C iudad Juárez, Chihuahua. 19 de mayo de 2017. (RanchoNEWS).-La Dirección General de Difusión Cultural y Divulgación Científica de la UACJ, por medio de la Subdirección de Arte y Cultura, invita a la presentación del Ensamble Coral Universitario, con El dúo de la africana, bajo la dirección artística de Jessica Peña y la dirección escénica de Virginia Ordóñez.

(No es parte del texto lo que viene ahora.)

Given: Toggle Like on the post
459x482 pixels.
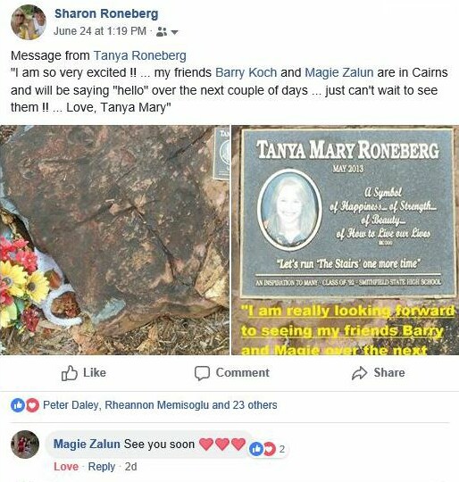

La cita es el 25, 26 y 27 de mayo a las 19:30 horas, en Teatro Gracia Pasquel. Entrada libre.

REPARTO:

La Antonelli (Soprano) - Sandra Cohen
Giuseppini (Tenor) - Raúl Alejandro Suárez
Querubín (Tenor) - Eduardo Jasso
Amina - Tania Ivette González
Serafina- María Luisa López
El Bajo - Luis Felipe Sánchez Martínez
Pérez (Tenor) - David O. Olivas De La O
Inspector - Rodrigo Sánchez
Personajes incidentales: Vicente González, Maricarmen Mata, Juan Luna.

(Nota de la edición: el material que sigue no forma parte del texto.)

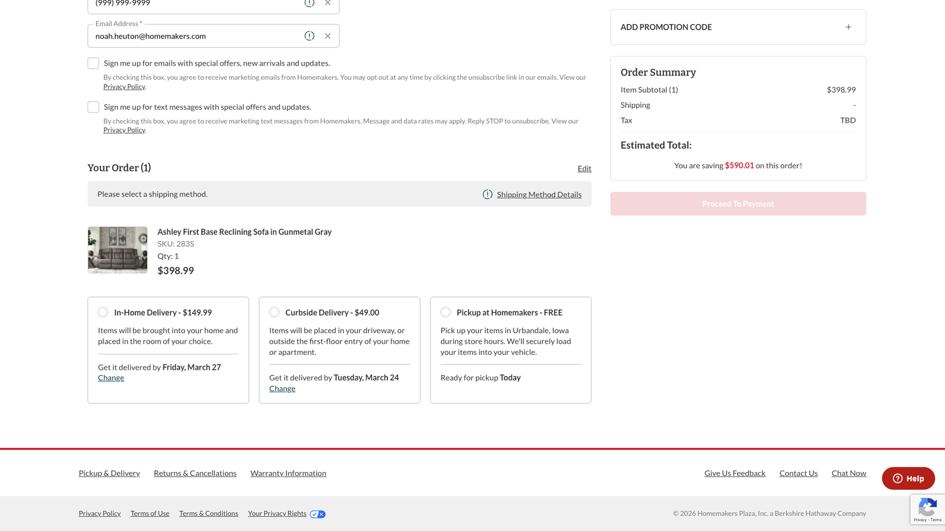945x531 pixels.
Task: Edit your order items
Action: [x=584, y=168]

Sinopsis de la obra: El argumento se basa en una anécdota simple: las relaciones sentimentales entre los actores de una compañía con escasos recursos económicos que canta ópera extranjera. El empresario, que sólo habla italiano, y es muy avaro, está casado en segundo matrimonio con la tiple, una mujer joven y hermosa a la que llaman Antonelli. El tenor Giuseppini -de lo más escogido de la «aristocracia de Belchite»-, está en la compañía por su amor a la tiple. Pero la situación se complica con otra circunstancia sentimental: el bajo está enamorado de Amina, hija del empresario y su primera esposa. Durante los ensayos de la ópera LA AFRICANA hay escenas amorosas entre Giuseppini y La Antonelli; aprovechan el momento del dúo del acto IV de la ópera para mayor efusividad.

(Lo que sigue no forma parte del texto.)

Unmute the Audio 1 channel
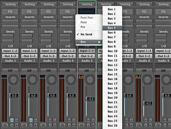coord(12,120)
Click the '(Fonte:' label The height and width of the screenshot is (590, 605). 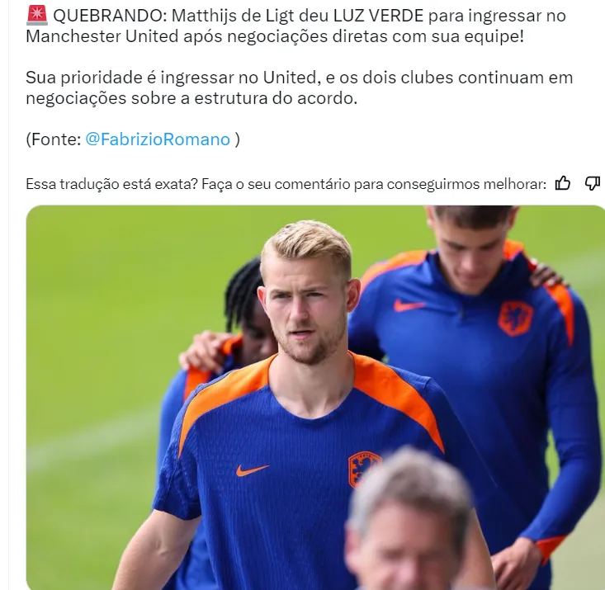click(x=54, y=139)
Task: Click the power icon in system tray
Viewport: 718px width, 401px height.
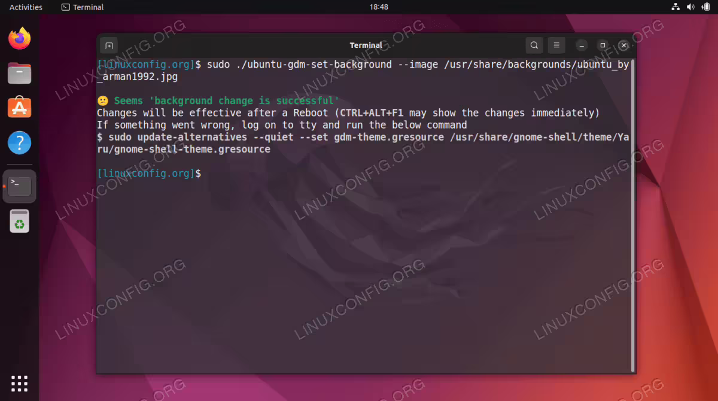Action: [705, 7]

Sobre la Mtra. Jessica Peña Sánchez: Realizó sus estudios de licenciatura en Pedagogía Musical por la Benemérita Universidad Autónoma de Puebla; Sociología por la Universidad Autónoma de Ciudad Juárez; y Música: Ejecución Vocal en la Universidad de Texas en El Paso, así como la Maestría de Artes en Estudios Interdisciplinarios. Como directora se ha desempañado en el Ensamble Coral Universitario de la UACJ y en el Coro de la diócesis de Ciudad Juárez: Canta y Camina voz en el desierto. Además, tuvo bajo su cargo la dirección vocal para el Concierto de Navidad del Coro Voces de Cristo con la Orquesta Sinfónica de El Paso; la comedia musical Vaselina, Producciones Julissa de Llano y Hip Jazz; y la obra musical Loco Por ti, producción de Angélica Vaca. Ha formado parte del Ensamble Universitario de la Benemérita Universidad Autónoma de Puebla, Ensamble Coral Santo Domingo de Guzmán y Coro Universitario en la Universidad de Texas en El Paso.